Ad Widget

Collapse

Zabbix Queue - Host Item Rechecking

Collapse
X
 
  • Time
  • Show
Clear All
new posts
  • nobody
    Junior Member
    • Jul 2013
    • 17

    #1

    Zabbix Queue - Host Item Rechecking

    Hi Zabbix Forums!

    I have recently upgraded from 2.4.5 to 3.0.7 LTS and am having some issues. We previously had lots of database corruption for a multitude of disk failures.. and somehow zabbix 2.4.5 still ran great. Need more features and a more intuitive interface, as well as take advantage of performance enhancements with your latest software. So far 3.0.7 seems to be stellar.

    I'm having my Administration > Queue fill up with items that it can't get (they don't exist); which is taking SNMP pollers away from other items that could be using them.
    My SNMP Pollers is currently set to 750.

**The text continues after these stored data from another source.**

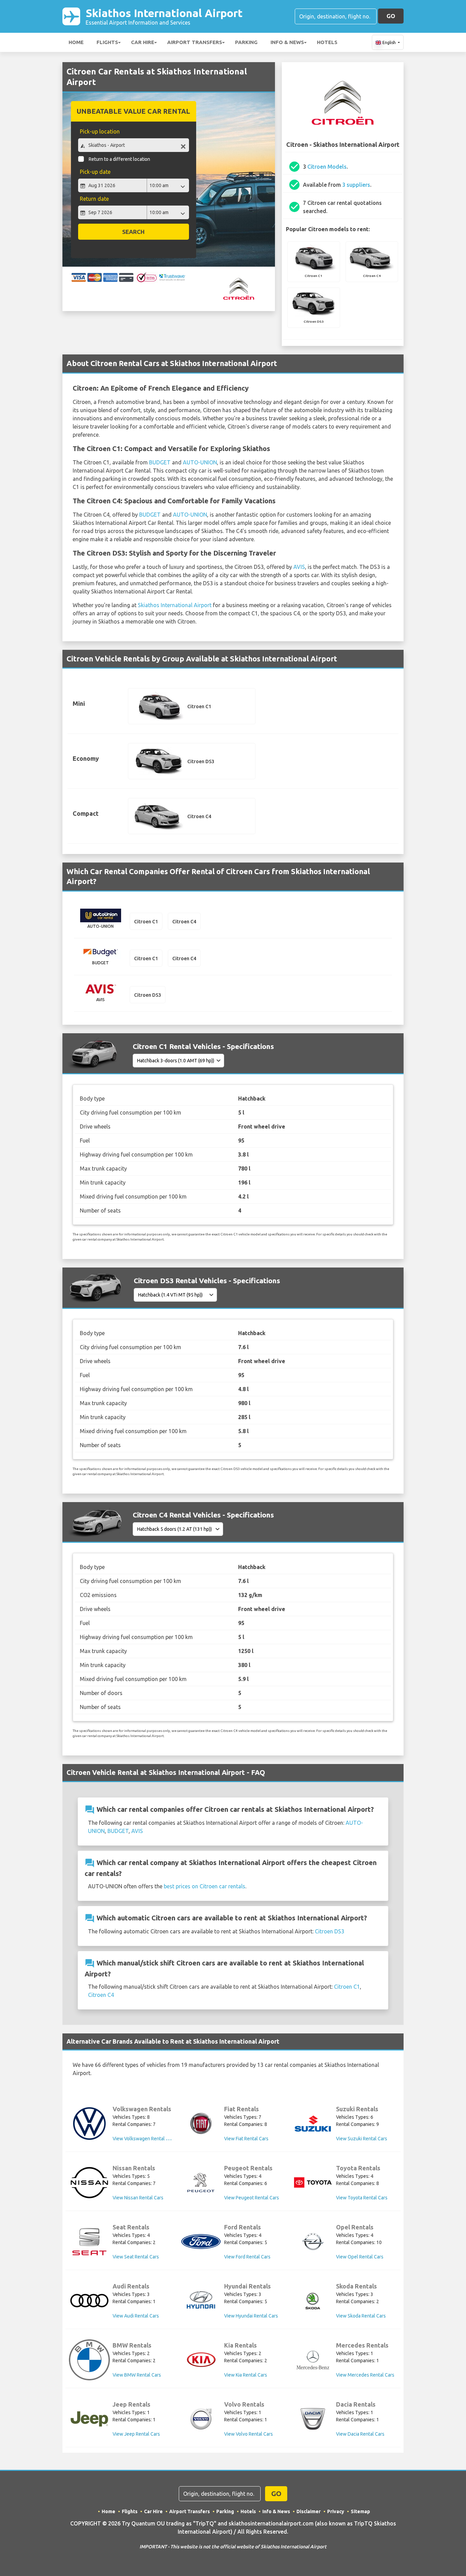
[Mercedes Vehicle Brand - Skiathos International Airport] (312, 2359)
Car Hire (142, 42)
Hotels (327, 42)
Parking (246, 42)
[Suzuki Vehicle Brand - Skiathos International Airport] (312, 2123)
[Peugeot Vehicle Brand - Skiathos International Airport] (200, 2182)
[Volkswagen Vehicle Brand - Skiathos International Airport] (89, 2123)
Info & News (287, 42)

    Zabbix server is running Yes XX.YY.ZZ.16:10051
    Number of hosts (enabled/disabled/templates) 560 431 / 41 / 88
    Number of items (enabled/disabled/not supported) 54047 20659 / 10 / 33378
    Number of triggers (enabled/disabled [problem/ok]) 5189 5173 / 16 [110 / 5063]
    Number of users (online) 9 2
    Required server performance, new values per second 647.01
    Problem: Hosts without specific items are being checked too frequently, what configuration item do I need to change to only recheck for items every X seconds or Y Minutes?

    IE:

    2017-01-10 15:32:42 21s SwitchNameHere cswSwitchState1004
    2017-01-10 15:34:23 19s SomeOtherSwitch9 cswSwitchState1002
    2017-01-10 15:34:24 18s AnotherPlace16 cswSwitchState1001
    2017-01-10 15:34:24 18s AFarOffGalaxy cswSwitchState1005
    2017-01-10 15:34:24 18s WhereAJedi cswSwitchState1002
    2017-01-10 15:34:24 18s UsedToLive cswSwitchState1001
    2017-01-10 15:34:24 18s ByTheName cswSwitchState1002
    2017-01-10 15:34:24 18s OfNobody cswSwitchState1004
    2017-01-10 15:34:24 18s SkyWalker cswSwitchState1006
    ...
    Truncated (500)...
    ...
    Some of our Cisco switches don't have multiple logical members, therefore it should set the item as disabled and forget about it for some time before trying to check again.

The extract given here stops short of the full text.